<<<<

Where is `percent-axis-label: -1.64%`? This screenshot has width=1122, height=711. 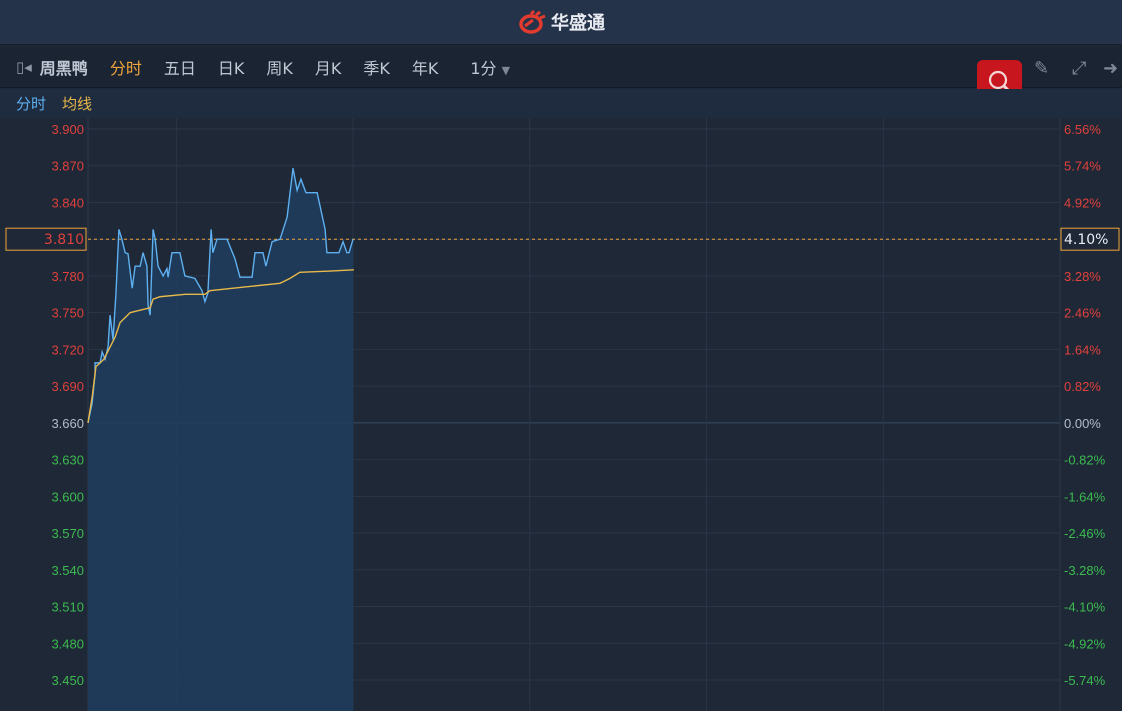
percent-axis-label: -1.64% is located at coordinates (1085, 496).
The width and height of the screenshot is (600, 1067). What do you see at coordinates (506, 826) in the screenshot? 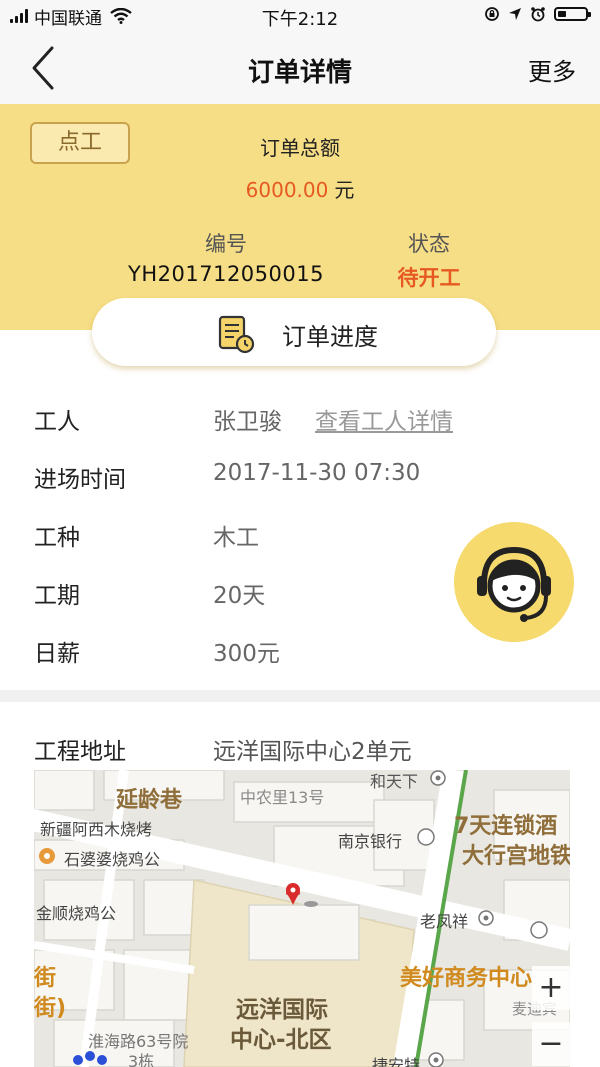
I see `map-label-seven-days-1: 7天连锁酒` at bounding box center [506, 826].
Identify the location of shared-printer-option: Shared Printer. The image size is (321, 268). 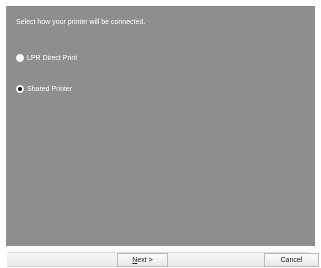
(44, 89).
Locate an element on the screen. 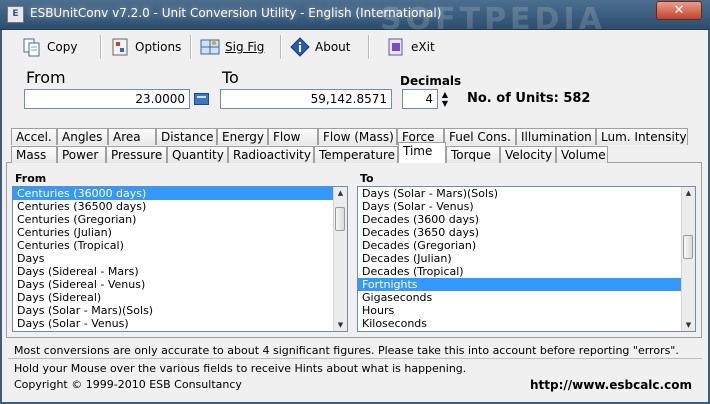 The width and height of the screenshot is (710, 404). options-button: Options is located at coordinates (146, 47).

>>>>

-- About this exercise --
Repeat the data starting at the line that contains "The width and height of the screenshot is (600, 1067)." and ending after the line that contains "center [506, 826].". Leave the pictures out of your answer.

-- Written response --
The width and height of the screenshot is (600, 1067). What do you see at coordinates (506, 826) in the screenshot? 
I see `map-label-seven-days-1: 7天连锁酒` at bounding box center [506, 826].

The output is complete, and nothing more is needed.